As stated by Saft above, the UK had a similar experience in the period 2007–9, when sterling depreciated some 27% (see the second diagram). The balance of trade improved very little and UK companies generally priced goods to markets abroad rather than cutting overseas prices.
But times were different then. The world was plunging into recession. Now global markets are mildly growing or static. Nevertheless, there is a danger that the upward slope of the J-curve in Japan may be pretty flat.
Articles
Weak yen a boon for investors, not Japan Reuters, James Saft (14/5/13)
Japan’s Trade Data Suggest Even Lower Yen Needed Wall Street Journal, Nick Hastings (22/5/13)
2 Misunderstandings About Japanese Trade Seeking Alpha, Marc Chandler (22/5/13)

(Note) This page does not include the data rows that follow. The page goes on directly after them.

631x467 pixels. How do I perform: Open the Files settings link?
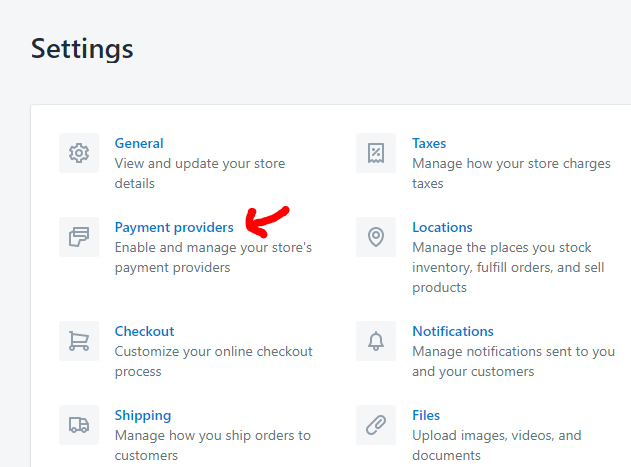pos(426,415)
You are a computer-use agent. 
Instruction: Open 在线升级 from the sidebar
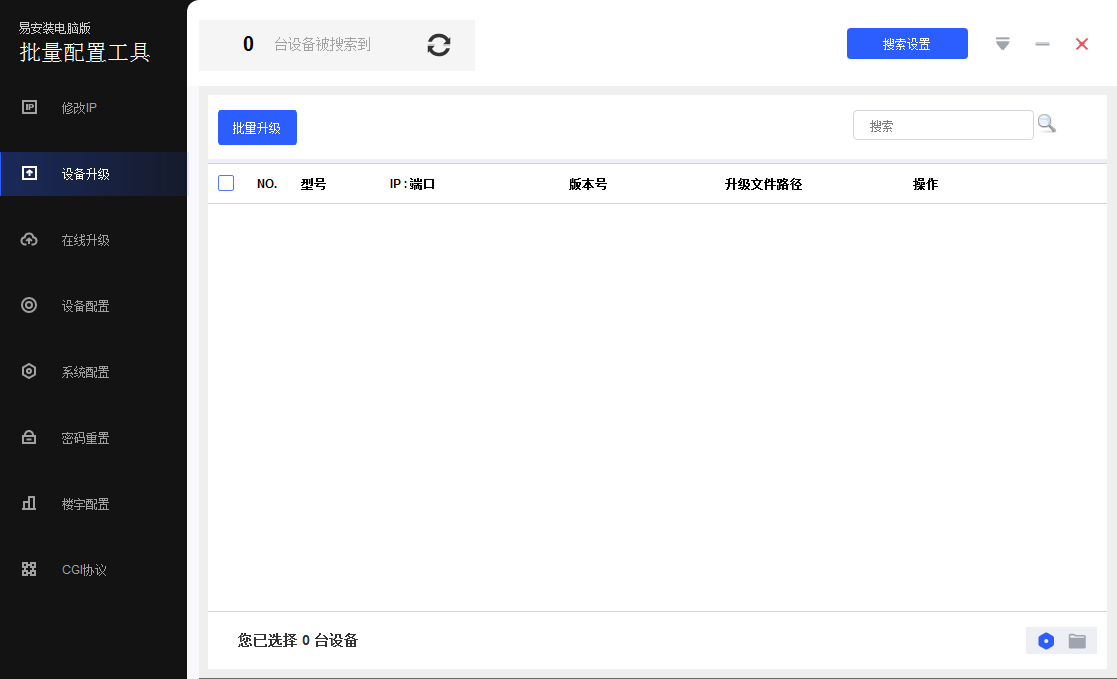(84, 240)
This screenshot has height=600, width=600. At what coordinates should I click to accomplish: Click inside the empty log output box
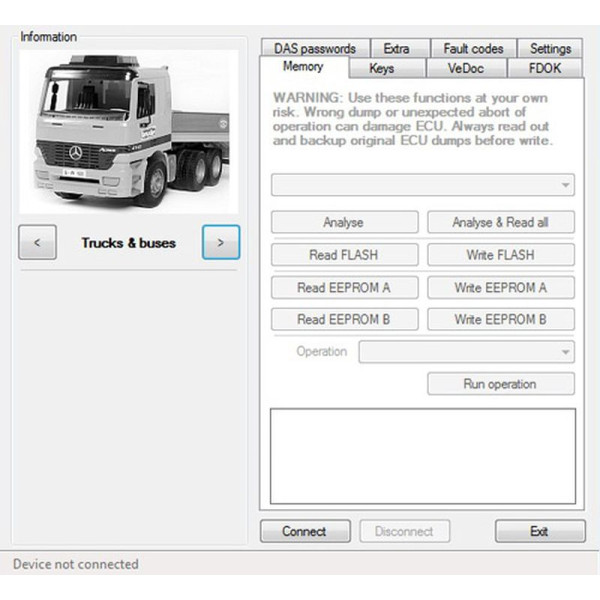[423, 455]
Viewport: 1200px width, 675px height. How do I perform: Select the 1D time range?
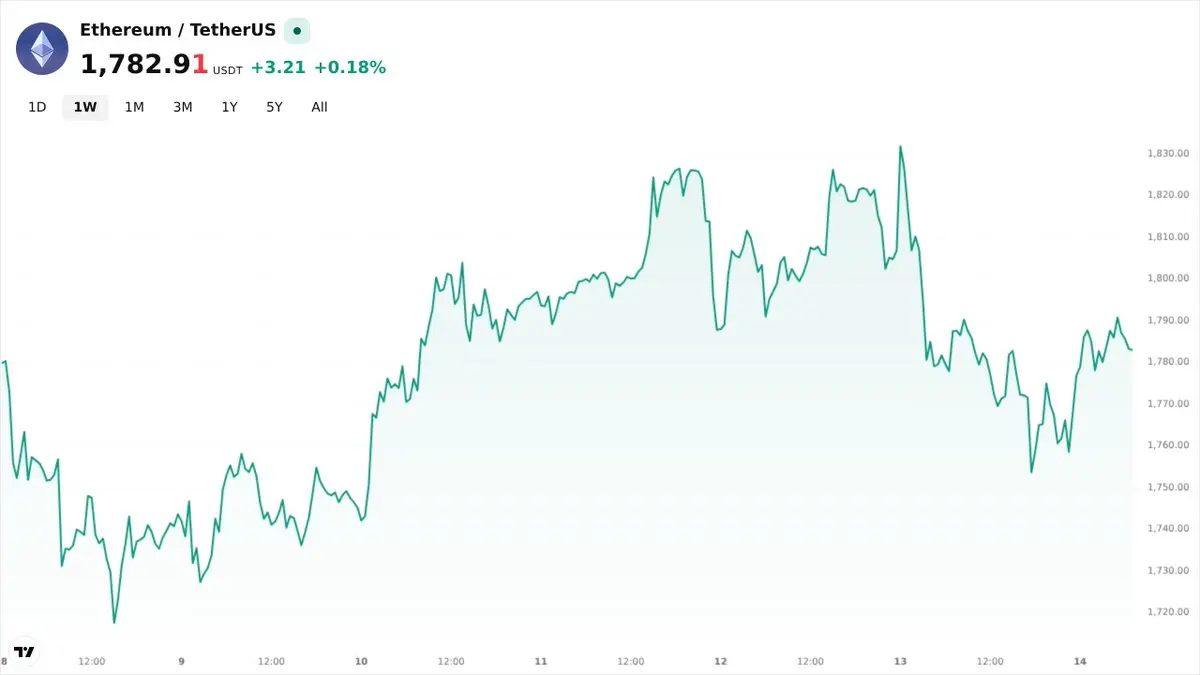[x=37, y=107]
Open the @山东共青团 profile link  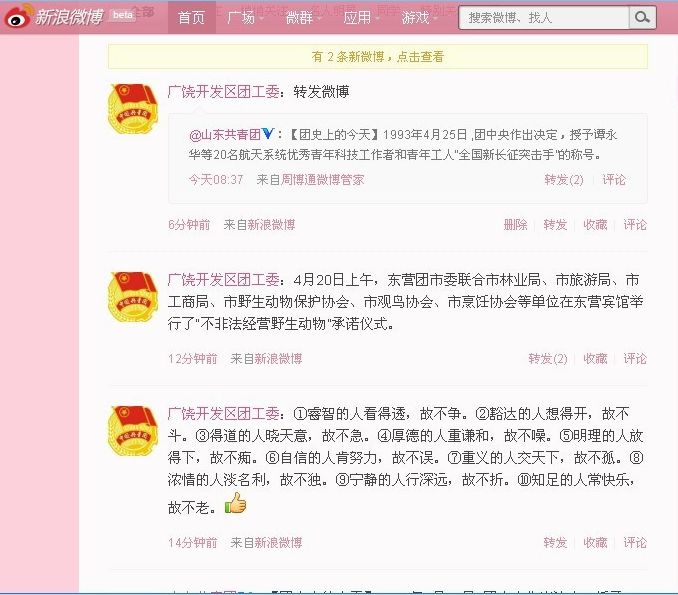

Japanese trade deficit widens Financial Times, Ben McLannahan (22/5/13)
Data
BIS effective exchange rate indices Bank for International Settlements
Japan’s balance of trade Trading Economics
UK Trade, March 2013 ONS
Questions
- Explain the J-curve effect.
- Why is there some doubt about whether the Japanese balance of trade will improve significantly?
- What will be the consequences for Japanese growth?
- If foreign currency prices of Japanese exports do not change, what will determine the amount that Japan exports?
- What other measures is the Japanese government taking to stimulate the economy? What will determine the size of the multiplier effects of these measures?
- Using data from the ONS plot the UK’s quarterly balance of trade figures from 2007 to the present day. Explain the pattern that emerges.